Necessity is the mother of invention, right? I’m not sure who said that (I think Plato gets credit for it sometimes) but I’ve found that the saying is true when it comes to revising a book. So often, I’ll get to a stage in the revision process when I know I need to try a different strategy. But deep as my revision toolbox may be, I can’t always find the right thing. Sometimes, writers need to invent the tools they need to figure things out.
Which brings me to the Timeline-Treatment-Symptom-Belief-Emotion chart…

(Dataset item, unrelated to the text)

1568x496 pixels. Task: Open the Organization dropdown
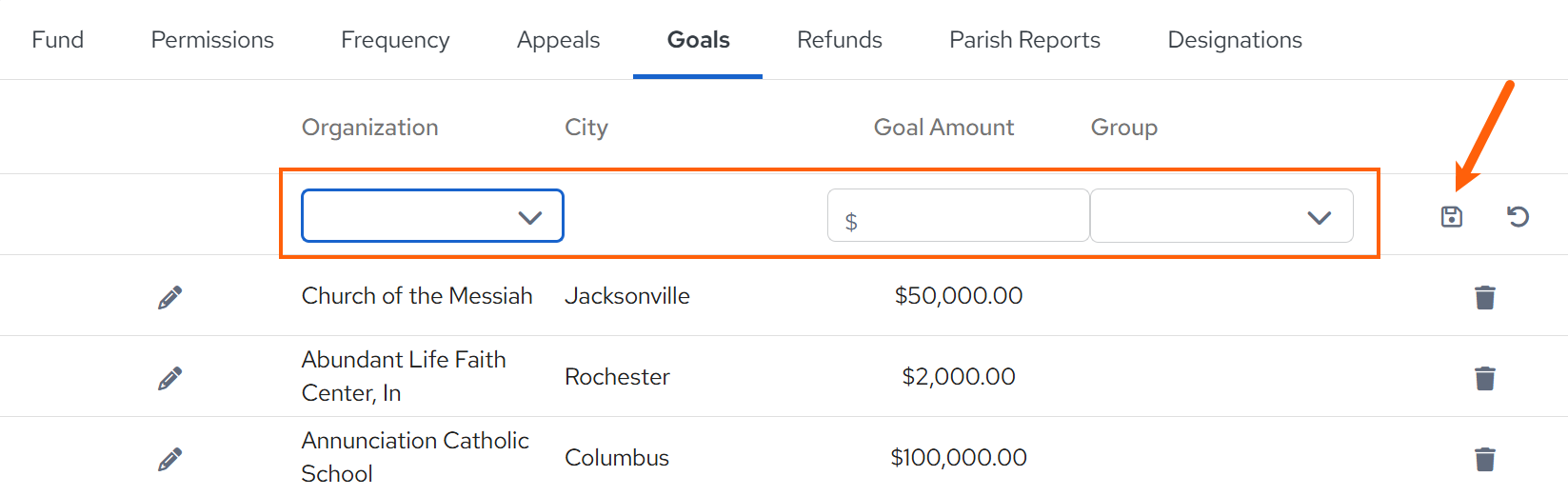(x=432, y=216)
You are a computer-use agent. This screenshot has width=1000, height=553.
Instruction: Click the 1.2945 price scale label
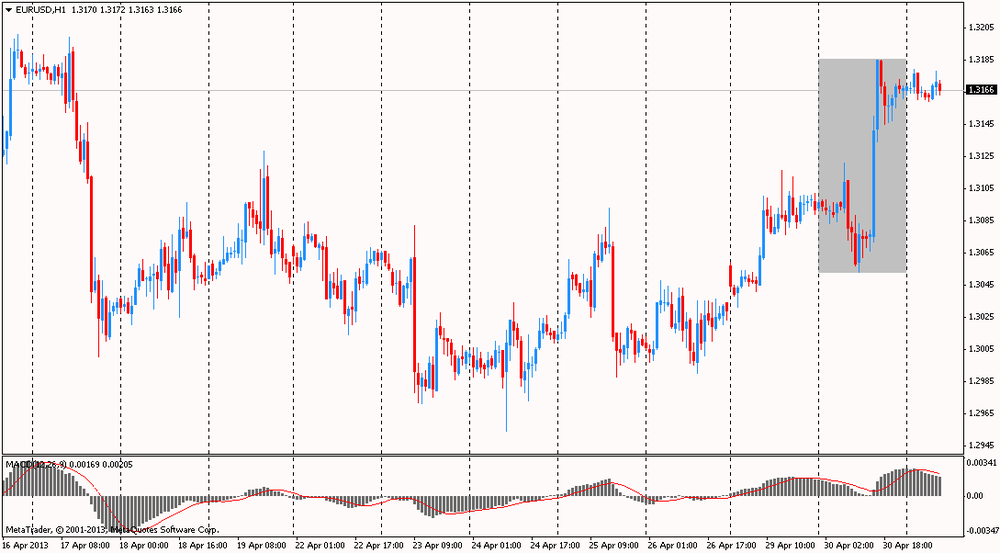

Last week, I was finishing up revisions on WAKE UP MISSING, my fall 2013 MG science thriller with Walker Bloomsbury, and I realized that I needed to do one more pass to check on the progression of some elements of the story. The novel is about four kids with post-concussion syndome who leave home hoping for a medical miracle. But when they’re admitted to an elite neurology clinic at a former military base in the Everglades, things don’t seem quite right, and little by little, they learn that the clinic’s goals have evolved beyond curing head injuries. The book takes place over eight days, and I created the chart above to track the changes that take place from chapter to chapter and day to day. One thing that was important was making sure that the narrator’s concussion symptoms were consistent with her treatment.
On many levels, this book is about changes, so it was also important to make sure I understood how my main character’s beliefs changed and how her emotions evolved through the course of her experience.
Chapter by chapter, I read through my draft and filled in the chart. I noticed a lot of small things along the way, and I made a couple important discoveries, too . I kept a running list of changes to consider after I finished charting everything, and then I went back for one more revision pass.
This is messy stuff and probably doesn’t make much sense to you as a reader, but as a writer, I can step back and see the bigger picture here — just what’s happening, just where things are moving too quickly or not quickly enough, just where a shift in view doesn’t sit quite right, and that’s where the text needs work.
Because I am a revision geek at heart, this was a deeply satisfying process and — I’m just going to say it — really, really fun. But even if you don’t love revising, getting out the big paper and colored pens can help you see your story in a new way.
Sadly, I’ll probably use this particular revision tool just once in my writerly life. After all, how many books can an author really write that might make use of a timeline-treatment-symptom-belief-emotion chart? But the experience has reinforced one lesson for me — that every book demands new tools, and if they don’t already exist in your bag of tricks, you just may need to invent them.